THE PERSONS and transactions appearing in the Gorilla file are based on reality but the context of those meetings is not true, said Jaroslav Haščák, a co-owner of the Penta financial group whose name is frequently featured in the file, which includes alleged transcripts of conversations covertly recorded by Slovakia’s SIS spy agency in 2005 and 2006 involving Haščák and several Slovak political figures.
“We have not corrupted any politician or public figure as the financial group had no reason to be involved in corrupt activities,” Haščák said on February 24 when answering questions from a selected group of print journalists for the first time since the file emerged in December 2011.
Haščák met journalists from the Sme, Pravda, Hospodárske Noviny and Nový Čas dailies, the Reuters and Bloomberg newswires, and the Trend weekly and Forbes monthly magazine under the condition that no video or audio recording would be published, Sme wrote in its article after the press briefing.
Haščák’s name appears in the Gorilla file in connection with conversations he allegedly had with senior government officials and politicians of the ruling coalition in 2005-6 as well as with a representative from an opposition party. Haščák told the journalists that the conversations reported in the file are not true and in answering a journalist’s question whether “Gorilla is a mixture of real surveillance and fiction” he responded that “perhaps this is how I would describe it”, Sme wrote.
Interior Minister Daniel Lipšic from the Christian Democratic Movement (KDH) confirmed on January 19 that an intelligence operation with the Gorilla codename actually existed and said it had been undertaken legally by the Slovak Information Service (SIS), the country’s primary intelligence agency. Lipšic said serious suspicions of corrupt activities by certain financial groups and other persons in 2005 and 2006 were documented through these intelligence activities, the SITA newswire reported.
Political ethics watchdog groups, public figures and citizens joining in street rallies to protest against what the organisers call high-level political corruption, have been demanding a thorough investigation of the information reportedly contained in the Gorilla file.
The Gorilla file published on the internet indicates that meetings at an SIS-monitored apartment on Vazovova Street in Bratislava were held between Haščák and various public figures, including Anna Bubeníková, a nominee of the Slovak Democratic and Christian Union (SDKÚ).
Bubeníková was sacked from her top job at the National Property Fund over concerns that she served as go-between for Haščák and the Penta group with government officials. Former economy minister Jirko Malchárek, a nominee of the now-defunct Alliance of a New Citizen (ANO) party, and Smer leader Robert Fico also reportedly had meetings in this apartment with Haščák. The Gorilla documents reportedly show that various transactions involving the state were discussed during meetings at the site and that Haščák also tried to influence personnel decisions at the Economy Ministry.
Haščák told the journalists that he had visited this apartment only twice as its owner, Zoltán Varga, is his friend.

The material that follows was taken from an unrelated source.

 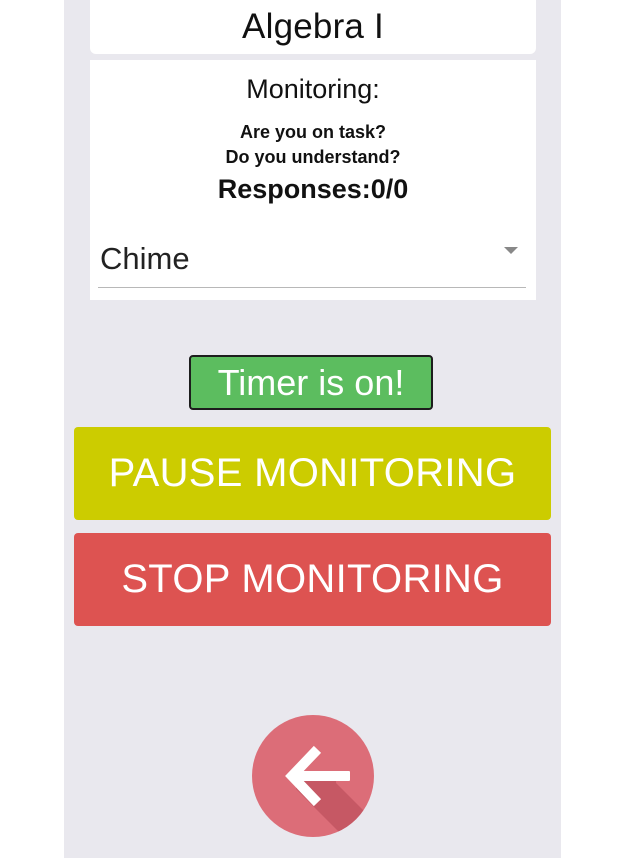 I want to click on class-title: Algebra I, so click(x=313, y=26).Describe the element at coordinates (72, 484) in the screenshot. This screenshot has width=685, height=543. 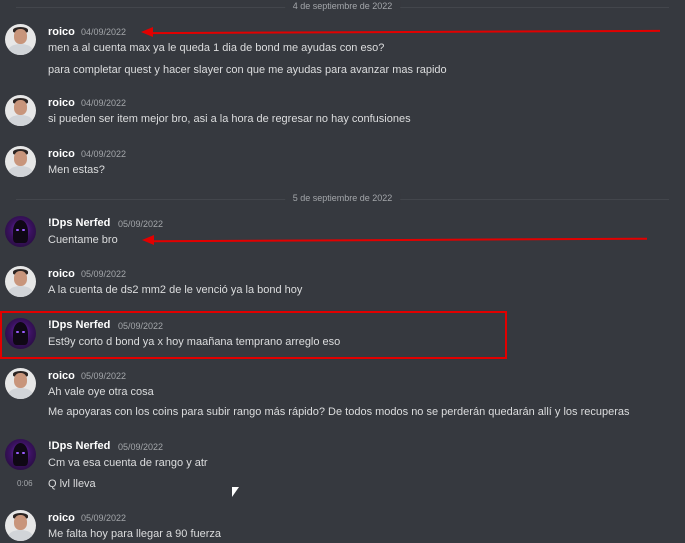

Haščák also said that Malchárek has been his friend and he did not have to meet him in “some conspiracy apartment” since they regularly met each other in their own homes, Sme reported.
Haščák told the journalists that Penta had been covertly monitored since the company started in business and that he has seen “tens of analyses that pertained to Penta that had originated within SIS”.
On January 24 Bubeníková denied meeting Penta representatives at the apartment as described in the Gorilla file, or at any other non-public place and stated, as quoted by Sme: “I have never in my life been at the alleged conspiracy apartment.”
To a question from the journalists about the reported meeting with Fico, Haščák responded that no such meeting had taken place, Sme wrote.
Smer has stated that “since the name of Robert Fico, unlike some right-wing leaders, has not appeared in the document in a context that would disqualify his participation in politics” the party believes further questions regarding Fico are an effort to drag him into a situation that only involves the second government of Mikuláš Dzurinda.
In early February the Bratislava I District Court issued an preliminary injunction blocking the publication of an unfinished book about alleged high-level political corruption being written by investigative journalist Tom Nicholson, a former editor-in-chief of this newspaper. The court issued its injunction in response to a request submitted by Haščák and Penta.
Prime Minister Iveta Radičová called the court’s decision a violation of the right to free speech saying “it [the book] is not Mein Kampf”.
In the interview with reporters conducted on February 24 Haščák said that Penta does not intend to withdraw its request to the court to block publication of the book. The hnonline.sk website also reported that Penta has contacted the firm in the United States which owns the domain where the Gorilla file is available and is seeking to find out who uploaded the file.